* **Your task**:
The response should hold each line from the entries below where "dropdown" is found.

Start of Material to process

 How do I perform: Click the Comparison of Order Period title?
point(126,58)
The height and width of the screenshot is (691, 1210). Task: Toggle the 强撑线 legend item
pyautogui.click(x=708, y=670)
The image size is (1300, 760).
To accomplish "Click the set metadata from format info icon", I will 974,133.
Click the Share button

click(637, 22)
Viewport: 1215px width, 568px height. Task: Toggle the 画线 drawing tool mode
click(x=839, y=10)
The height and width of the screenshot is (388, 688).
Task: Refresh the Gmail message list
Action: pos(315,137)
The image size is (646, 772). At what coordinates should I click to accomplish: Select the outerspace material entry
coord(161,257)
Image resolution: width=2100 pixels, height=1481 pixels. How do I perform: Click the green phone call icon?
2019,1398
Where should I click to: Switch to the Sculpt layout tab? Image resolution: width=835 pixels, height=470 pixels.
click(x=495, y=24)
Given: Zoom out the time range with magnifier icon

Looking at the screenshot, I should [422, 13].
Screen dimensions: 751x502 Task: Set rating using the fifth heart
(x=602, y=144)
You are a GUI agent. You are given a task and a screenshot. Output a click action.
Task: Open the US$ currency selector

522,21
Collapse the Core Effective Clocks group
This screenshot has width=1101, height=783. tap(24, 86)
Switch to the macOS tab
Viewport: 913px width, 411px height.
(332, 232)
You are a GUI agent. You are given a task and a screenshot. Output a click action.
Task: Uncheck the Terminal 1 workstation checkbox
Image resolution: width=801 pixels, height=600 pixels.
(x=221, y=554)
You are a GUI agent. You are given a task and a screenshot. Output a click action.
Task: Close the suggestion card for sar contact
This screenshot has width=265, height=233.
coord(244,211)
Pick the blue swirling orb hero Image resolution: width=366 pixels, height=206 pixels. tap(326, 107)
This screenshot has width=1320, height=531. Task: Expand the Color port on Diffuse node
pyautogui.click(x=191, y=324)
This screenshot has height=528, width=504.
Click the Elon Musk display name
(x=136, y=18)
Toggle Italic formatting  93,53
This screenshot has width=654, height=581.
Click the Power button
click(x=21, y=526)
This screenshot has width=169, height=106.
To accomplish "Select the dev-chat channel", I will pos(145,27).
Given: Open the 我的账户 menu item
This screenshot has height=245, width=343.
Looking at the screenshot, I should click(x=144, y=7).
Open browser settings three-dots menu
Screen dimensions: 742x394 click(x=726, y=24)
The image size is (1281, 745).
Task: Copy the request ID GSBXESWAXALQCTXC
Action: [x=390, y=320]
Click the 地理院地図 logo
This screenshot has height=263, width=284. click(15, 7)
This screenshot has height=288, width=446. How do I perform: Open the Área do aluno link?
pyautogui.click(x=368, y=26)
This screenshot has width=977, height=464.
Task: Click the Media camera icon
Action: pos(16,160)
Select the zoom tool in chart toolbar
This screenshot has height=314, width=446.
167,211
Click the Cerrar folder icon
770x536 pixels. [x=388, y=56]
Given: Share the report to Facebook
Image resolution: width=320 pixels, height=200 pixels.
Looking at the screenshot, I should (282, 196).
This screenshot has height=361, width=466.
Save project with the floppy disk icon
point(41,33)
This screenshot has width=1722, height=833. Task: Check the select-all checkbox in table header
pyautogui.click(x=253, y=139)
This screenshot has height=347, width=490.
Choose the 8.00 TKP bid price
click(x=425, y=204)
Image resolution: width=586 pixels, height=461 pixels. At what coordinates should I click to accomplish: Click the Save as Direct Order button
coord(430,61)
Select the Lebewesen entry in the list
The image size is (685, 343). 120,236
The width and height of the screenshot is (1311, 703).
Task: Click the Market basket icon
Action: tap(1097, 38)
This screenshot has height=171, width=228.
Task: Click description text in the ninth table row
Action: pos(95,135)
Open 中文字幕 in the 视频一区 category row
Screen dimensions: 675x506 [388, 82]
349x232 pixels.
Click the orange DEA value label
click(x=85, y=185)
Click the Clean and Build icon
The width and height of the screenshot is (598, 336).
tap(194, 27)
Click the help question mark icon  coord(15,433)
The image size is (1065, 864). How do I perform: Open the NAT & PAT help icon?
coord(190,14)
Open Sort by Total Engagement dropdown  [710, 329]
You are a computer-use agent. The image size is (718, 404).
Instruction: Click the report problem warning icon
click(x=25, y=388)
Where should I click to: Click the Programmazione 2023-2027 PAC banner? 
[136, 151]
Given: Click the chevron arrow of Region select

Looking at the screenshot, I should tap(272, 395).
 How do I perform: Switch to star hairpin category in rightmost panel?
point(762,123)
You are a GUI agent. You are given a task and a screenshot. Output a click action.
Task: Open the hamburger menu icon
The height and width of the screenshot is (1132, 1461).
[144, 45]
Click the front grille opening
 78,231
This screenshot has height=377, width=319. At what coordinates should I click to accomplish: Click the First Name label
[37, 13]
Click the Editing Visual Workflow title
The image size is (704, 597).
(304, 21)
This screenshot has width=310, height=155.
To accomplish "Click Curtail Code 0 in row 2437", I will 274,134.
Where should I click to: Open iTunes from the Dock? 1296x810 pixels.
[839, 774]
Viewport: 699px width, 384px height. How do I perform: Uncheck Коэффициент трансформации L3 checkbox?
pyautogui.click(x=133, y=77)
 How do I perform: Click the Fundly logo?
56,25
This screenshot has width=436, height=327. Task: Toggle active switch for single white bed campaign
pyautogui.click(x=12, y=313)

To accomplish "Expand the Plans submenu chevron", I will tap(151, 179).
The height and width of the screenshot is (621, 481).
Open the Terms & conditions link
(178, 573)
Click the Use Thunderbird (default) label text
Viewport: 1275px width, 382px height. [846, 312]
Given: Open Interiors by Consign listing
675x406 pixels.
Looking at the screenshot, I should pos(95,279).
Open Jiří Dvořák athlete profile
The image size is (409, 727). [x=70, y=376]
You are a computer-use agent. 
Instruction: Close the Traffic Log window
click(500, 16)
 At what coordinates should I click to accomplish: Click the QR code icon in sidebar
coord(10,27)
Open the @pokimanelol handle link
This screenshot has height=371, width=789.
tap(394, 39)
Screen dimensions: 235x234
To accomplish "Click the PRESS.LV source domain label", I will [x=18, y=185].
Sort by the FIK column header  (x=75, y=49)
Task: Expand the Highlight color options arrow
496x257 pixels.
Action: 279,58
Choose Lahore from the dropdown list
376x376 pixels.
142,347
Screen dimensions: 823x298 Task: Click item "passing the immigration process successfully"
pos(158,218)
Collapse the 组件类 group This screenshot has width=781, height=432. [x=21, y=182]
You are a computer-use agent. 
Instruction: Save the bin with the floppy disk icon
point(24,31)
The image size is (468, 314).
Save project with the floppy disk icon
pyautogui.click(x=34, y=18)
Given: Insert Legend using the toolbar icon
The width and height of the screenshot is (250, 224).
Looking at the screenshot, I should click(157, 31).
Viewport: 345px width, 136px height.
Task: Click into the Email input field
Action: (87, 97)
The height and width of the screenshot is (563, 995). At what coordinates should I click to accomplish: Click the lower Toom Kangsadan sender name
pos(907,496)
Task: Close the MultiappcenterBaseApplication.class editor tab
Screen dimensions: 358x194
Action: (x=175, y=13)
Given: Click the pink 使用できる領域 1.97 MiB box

End of Material to process

* **Response**:
Open Sort by Total Engagement dropdown  [710, 329]
Choose Lahore from the dropdown list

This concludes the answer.